One of my favorite activities is hiking, so of course I was really excited when in 2010, I moved to Colorado. I could enjoy some real mountain trails within reasonable driving distance of my home!
When I first met Zach, I told him how much I like hiking, especially to mountain lakes. We went on a few amazing hikes together, taking things slowly because of Zach’s vision. We summited Pike’s Peak…
We went hiking in Estes Park, where we had a close encounter with wildlife…
He even proposed at the top of a waterfall!
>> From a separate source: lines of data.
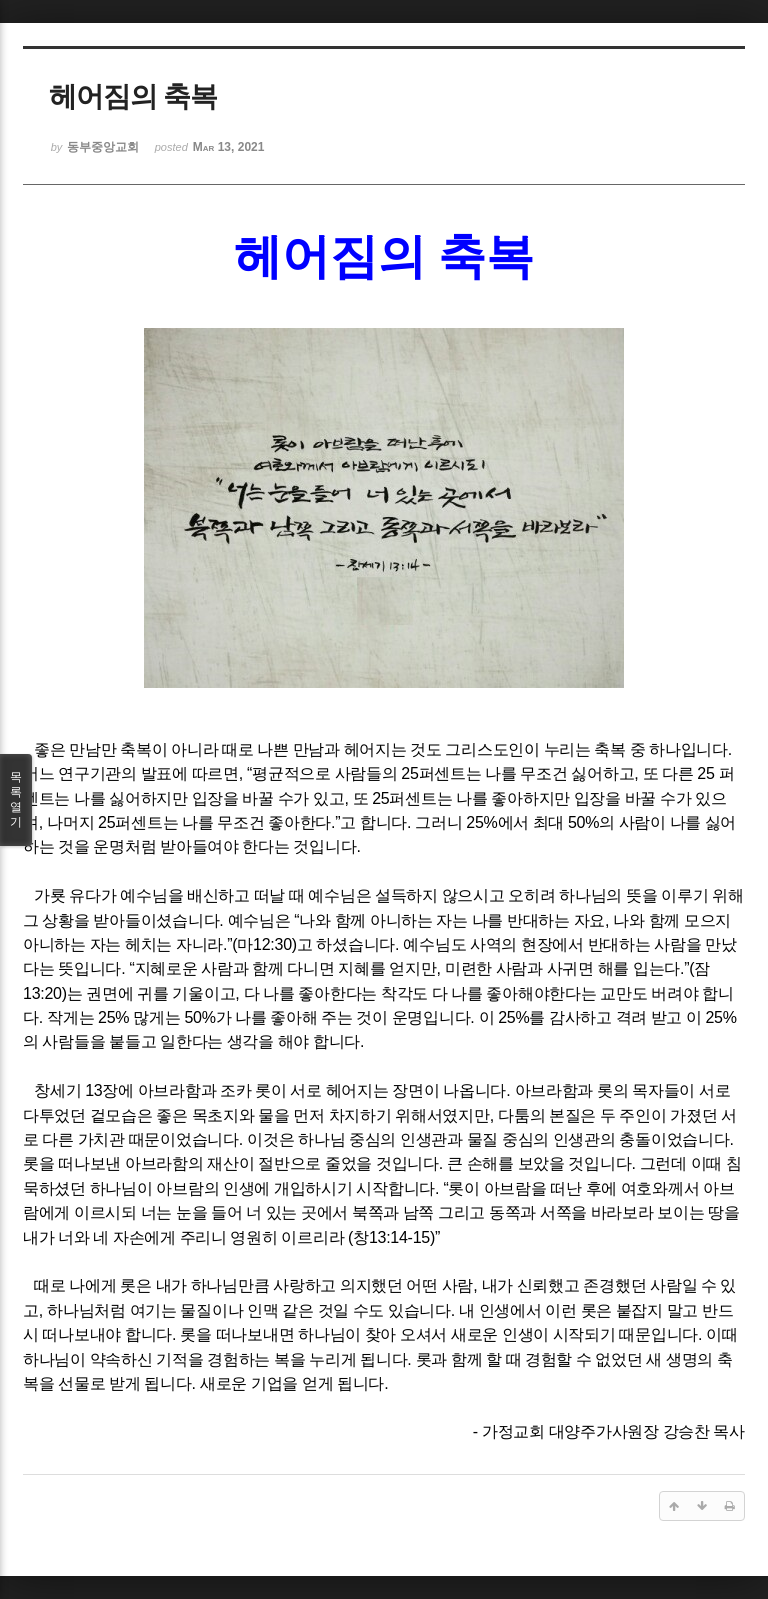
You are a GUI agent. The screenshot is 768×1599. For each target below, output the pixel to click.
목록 (16, 800)
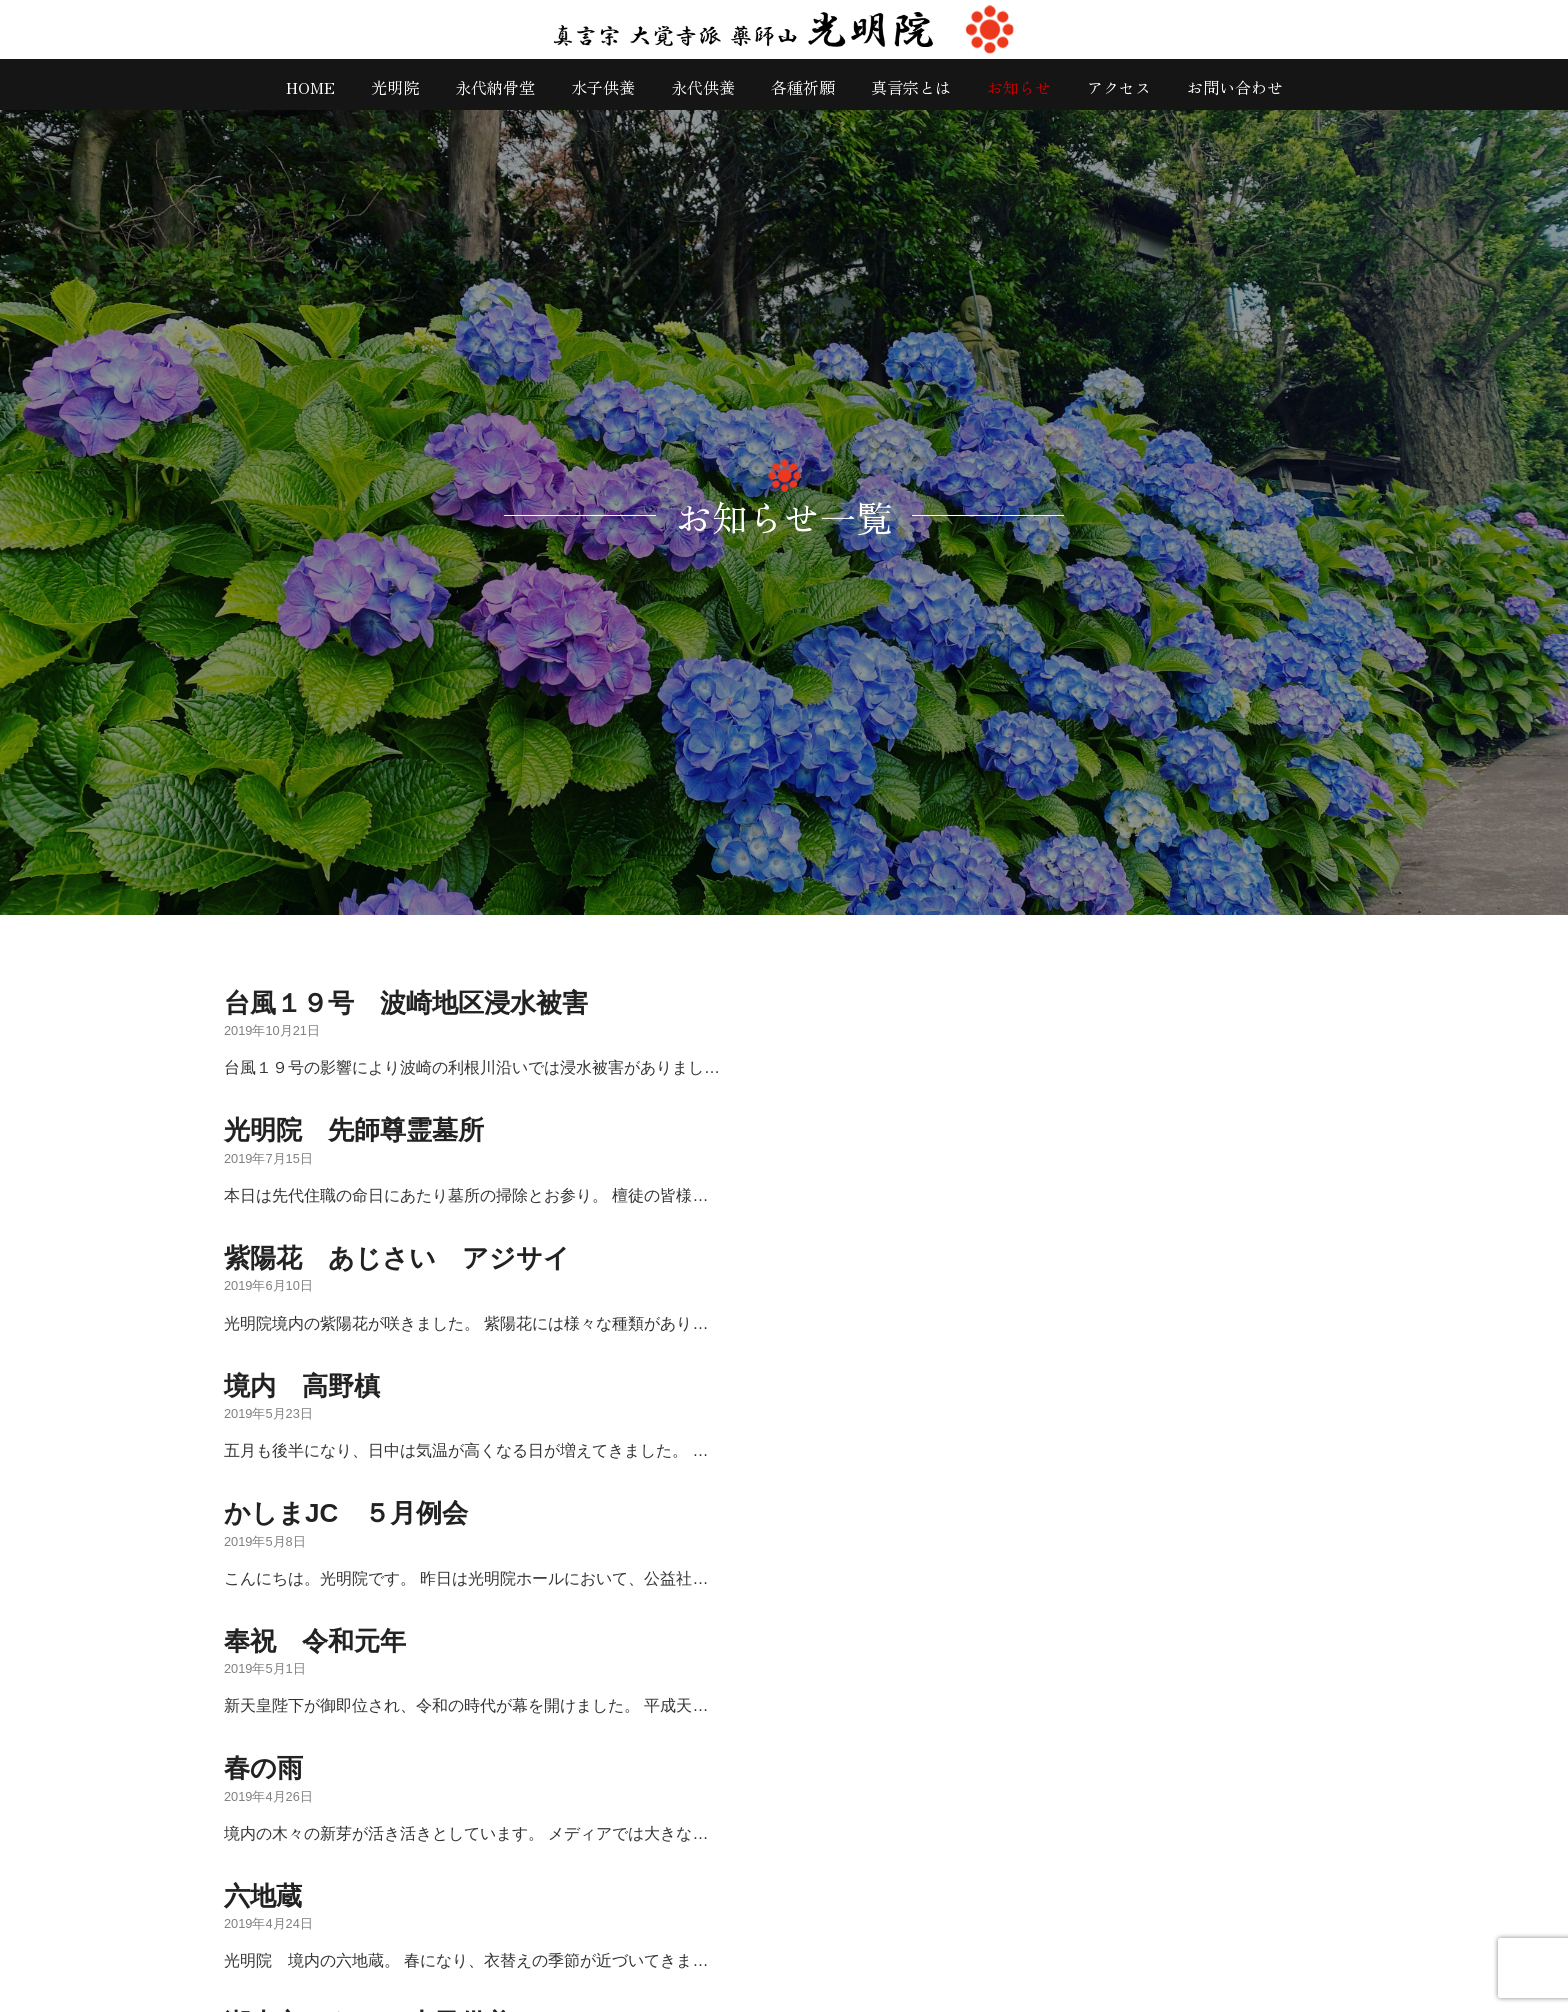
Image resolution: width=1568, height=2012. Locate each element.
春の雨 (263, 1768)
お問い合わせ (1235, 87)
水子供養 (603, 87)
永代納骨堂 (495, 87)
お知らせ (1019, 87)
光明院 (395, 87)
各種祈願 (803, 87)
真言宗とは (911, 87)
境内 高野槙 (302, 1386)
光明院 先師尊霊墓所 (354, 1130)
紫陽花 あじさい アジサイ (397, 1258)
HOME (310, 87)
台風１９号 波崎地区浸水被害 (406, 1003)
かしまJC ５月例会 (346, 1513)
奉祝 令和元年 (315, 1641)
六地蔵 (263, 1896)
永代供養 (703, 87)
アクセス (1119, 87)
But, as time went on, Zach’s true feelings came out. He likes hiking too, and he especially likes doing things that make me happy, but it is very difficult for him. It’s not that he falls down more (I think he and I are pretty even on our hiking stumbles count), it’s just that the constant vigilance about unpredictable terrain kind of sucks the fun out of it for him. And if he’s not having fun, it’s hard for me to have fun. I want to be able to help him hike better, but it is really hard to describe upcoming obstacles before it’s too late. In suburbia, it’s easy to say, “three steps up,” but out in the mountains it’s more like, “there are three big rocks and the top one is loose so you can avoid it by staying to the left but watch out for those tree roots” before he’s already slipped a little bit and there’s a new obstacle that I’m trying (unsuccessfully) to describe. He’s lucky to have exceptionally strong ankles.
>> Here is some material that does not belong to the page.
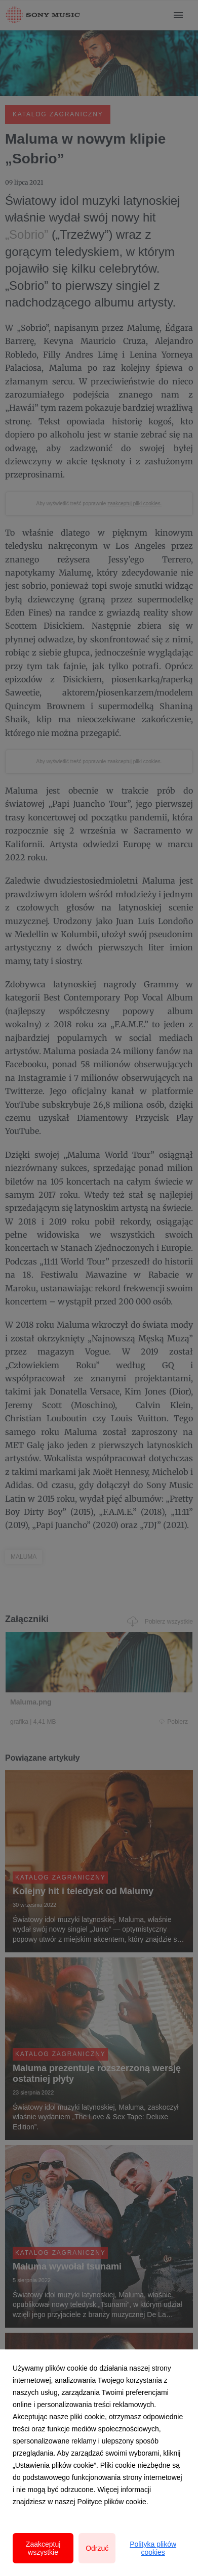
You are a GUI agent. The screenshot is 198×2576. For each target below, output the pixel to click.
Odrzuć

This has led to a bigger problem for us. If he doesn’t want to go hiking and I do, he feels guilty, like he’s holding me back. If we go hiking anyway, we can both get frustrated, which means neither of us enjoys it. And then I feel guilty for “forcing” him to join me on a miserable adventure which now not even I am enjoying. I know that I shouldn’t feel guilty – it’s his choice to come or not, and he is really good about speaking up when he’s had enough – but I can’t help it.
We’ve tried to come up with a few solutions to this problem. The first is that we join a hiking group for blind/visually impaired people and their friends. There is a group in our area called VIBeS. We are excited about this because we would both enjoy the group atmosphere, as well as giving both me and Zach training for how to make hiking an easier and more enjoyable experience. The problem is that our schedule has prevented us from going to any of the VIBeS events so far this summer. Bummer! I really hope we can go in the near future.
Another solution is that I go hiking without Zach. Recently, I have been trolling some hiking-oriented Meetup groups, which would be an organized group of strangers going on a hike together. The idea is to make those strangers your friends, which could be fun, and the Meetup groups I’ve been looking at are big enough for me to feel safe attending. So I geared up and RSVPed for a Meetup hike today…and then chickened out. It just sounds so socially intimidating!! I want to hike, but am not sure I have the courage to show up to something alone. Sigh.
What do you do when meeting a group of new people for the first time? How do you approach an intimidating social situation without the safety net of a friend with you?